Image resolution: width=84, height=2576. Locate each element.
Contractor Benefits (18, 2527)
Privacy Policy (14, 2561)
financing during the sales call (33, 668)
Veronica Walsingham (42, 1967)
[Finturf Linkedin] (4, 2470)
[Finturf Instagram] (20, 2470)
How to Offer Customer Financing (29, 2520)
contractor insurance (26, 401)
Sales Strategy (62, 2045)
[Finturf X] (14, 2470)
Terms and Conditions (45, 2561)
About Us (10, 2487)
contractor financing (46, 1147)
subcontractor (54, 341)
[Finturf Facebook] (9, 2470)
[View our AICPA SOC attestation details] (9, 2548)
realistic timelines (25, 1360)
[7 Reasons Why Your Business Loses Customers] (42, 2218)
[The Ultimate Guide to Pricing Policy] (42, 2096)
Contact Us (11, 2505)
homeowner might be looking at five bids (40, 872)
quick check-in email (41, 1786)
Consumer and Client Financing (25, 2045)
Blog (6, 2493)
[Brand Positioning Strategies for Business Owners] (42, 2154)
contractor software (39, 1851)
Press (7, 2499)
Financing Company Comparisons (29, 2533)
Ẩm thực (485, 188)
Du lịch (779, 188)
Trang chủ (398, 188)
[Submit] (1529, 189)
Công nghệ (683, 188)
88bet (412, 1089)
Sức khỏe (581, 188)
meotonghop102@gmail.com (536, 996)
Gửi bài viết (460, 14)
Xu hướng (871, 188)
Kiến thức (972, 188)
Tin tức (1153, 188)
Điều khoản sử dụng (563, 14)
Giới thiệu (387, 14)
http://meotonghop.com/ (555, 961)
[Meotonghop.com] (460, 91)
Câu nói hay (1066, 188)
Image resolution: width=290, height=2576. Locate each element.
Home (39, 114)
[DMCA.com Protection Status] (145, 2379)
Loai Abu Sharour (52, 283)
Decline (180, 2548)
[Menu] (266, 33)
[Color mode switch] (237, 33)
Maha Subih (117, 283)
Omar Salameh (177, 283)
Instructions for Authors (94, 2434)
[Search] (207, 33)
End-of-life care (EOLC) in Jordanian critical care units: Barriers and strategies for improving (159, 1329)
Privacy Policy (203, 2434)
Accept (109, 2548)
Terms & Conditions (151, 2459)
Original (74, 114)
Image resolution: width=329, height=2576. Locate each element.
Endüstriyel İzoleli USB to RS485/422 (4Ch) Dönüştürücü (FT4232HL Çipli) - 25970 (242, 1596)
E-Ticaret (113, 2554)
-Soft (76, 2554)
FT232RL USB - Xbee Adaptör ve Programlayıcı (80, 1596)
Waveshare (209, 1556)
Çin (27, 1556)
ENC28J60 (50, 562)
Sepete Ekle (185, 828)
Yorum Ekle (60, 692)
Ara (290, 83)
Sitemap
********************
All lines above from the one containing "Điều khoản sử dụng (563, 14)" to the one containing "[DMCA.com Protection Status] (145, 2379)" must be repeated exactly, both lines included, and no others.

*Completed task*:
Điều khoản sử dụng (563, 14)
Giới thiệu (387, 14)
http://meotonghop.com/ (555, 961)
[Meotonghop.com] (460, 91)
Câu nói hay (1066, 188)
Image resolution: width=290, height=2576. Locate each element.
Home (39, 114)
[DMCA.com Protection Status] (145, 2379)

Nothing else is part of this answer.